Problem description: The lines to repeat run from the one containing "Where should I click to: Click the ADD" through the last line of the records below; repeat them exactly and give nothing more.

____ The records

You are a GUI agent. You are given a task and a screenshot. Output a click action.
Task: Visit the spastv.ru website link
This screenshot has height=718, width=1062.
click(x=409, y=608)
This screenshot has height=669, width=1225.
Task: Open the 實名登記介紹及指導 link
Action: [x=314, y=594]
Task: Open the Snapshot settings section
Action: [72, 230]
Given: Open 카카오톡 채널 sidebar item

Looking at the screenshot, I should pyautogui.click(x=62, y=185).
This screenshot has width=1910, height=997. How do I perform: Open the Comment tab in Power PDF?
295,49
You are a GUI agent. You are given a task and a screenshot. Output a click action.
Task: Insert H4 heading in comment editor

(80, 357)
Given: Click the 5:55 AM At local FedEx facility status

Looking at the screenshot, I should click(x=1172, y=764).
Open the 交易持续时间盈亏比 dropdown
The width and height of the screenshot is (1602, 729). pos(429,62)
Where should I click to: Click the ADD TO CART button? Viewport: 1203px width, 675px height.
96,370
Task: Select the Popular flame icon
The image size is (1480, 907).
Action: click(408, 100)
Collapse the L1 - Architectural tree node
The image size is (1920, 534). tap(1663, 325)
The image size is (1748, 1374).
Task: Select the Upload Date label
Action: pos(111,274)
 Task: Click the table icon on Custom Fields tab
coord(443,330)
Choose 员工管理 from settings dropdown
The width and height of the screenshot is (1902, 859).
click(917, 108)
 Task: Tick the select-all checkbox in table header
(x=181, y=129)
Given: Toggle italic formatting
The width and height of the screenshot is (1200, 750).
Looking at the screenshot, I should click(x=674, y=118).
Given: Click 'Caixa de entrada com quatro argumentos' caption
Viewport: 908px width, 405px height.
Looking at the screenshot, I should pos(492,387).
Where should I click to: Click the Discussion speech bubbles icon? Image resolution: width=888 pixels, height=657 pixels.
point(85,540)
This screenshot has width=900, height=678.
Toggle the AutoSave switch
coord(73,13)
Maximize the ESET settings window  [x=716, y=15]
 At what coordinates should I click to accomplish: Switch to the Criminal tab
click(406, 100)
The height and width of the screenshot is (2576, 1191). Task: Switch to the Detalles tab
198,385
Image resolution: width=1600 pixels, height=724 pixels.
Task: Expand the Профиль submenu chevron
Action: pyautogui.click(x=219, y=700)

________

Answer to this task:
Where should I click to: Click the ADD TO CART button? Viewport: 1203px width, 675px height.
96,370
Task: Select the Popular flame icon
The image size is (1480, 907).
Action: click(408, 100)
Collapse the L1 - Architectural tree node
The image size is (1920, 534). tap(1663, 325)
The image size is (1748, 1374).
Task: Select the Upload Date label
Action: pos(111,274)
 Task: Click the table icon on Custom Fields tab
coord(443,330)
Choose 员工管理 from settings dropdown
The width and height of the screenshot is (1902, 859).
click(917, 108)
 Task: Tick the select-all checkbox in table header
(x=181, y=129)
Given: Toggle italic formatting
The width and height of the screenshot is (1200, 750).
Looking at the screenshot, I should click(x=674, y=118).
Given: Click 'Caixa de entrada com quatro argumentos' caption
Viewport: 908px width, 405px height.
Looking at the screenshot, I should pos(492,387).
Where should I click to: Click the Discussion speech bubbles icon? Image resolution: width=888 pixels, height=657 pixels.
point(85,540)
This screenshot has width=900, height=678.
Toggle the AutoSave switch
coord(73,13)
Maximize the ESET settings window  [x=716, y=15]
 At what coordinates should I click to accomplish: Switch to the Criminal tab
click(406, 100)
The height and width of the screenshot is (2576, 1191). Task: Switch to the Detalles tab
198,385
Image resolution: width=1600 pixels, height=724 pixels.
Task: Expand the Профиль submenu chevron
Action: pyautogui.click(x=219, y=700)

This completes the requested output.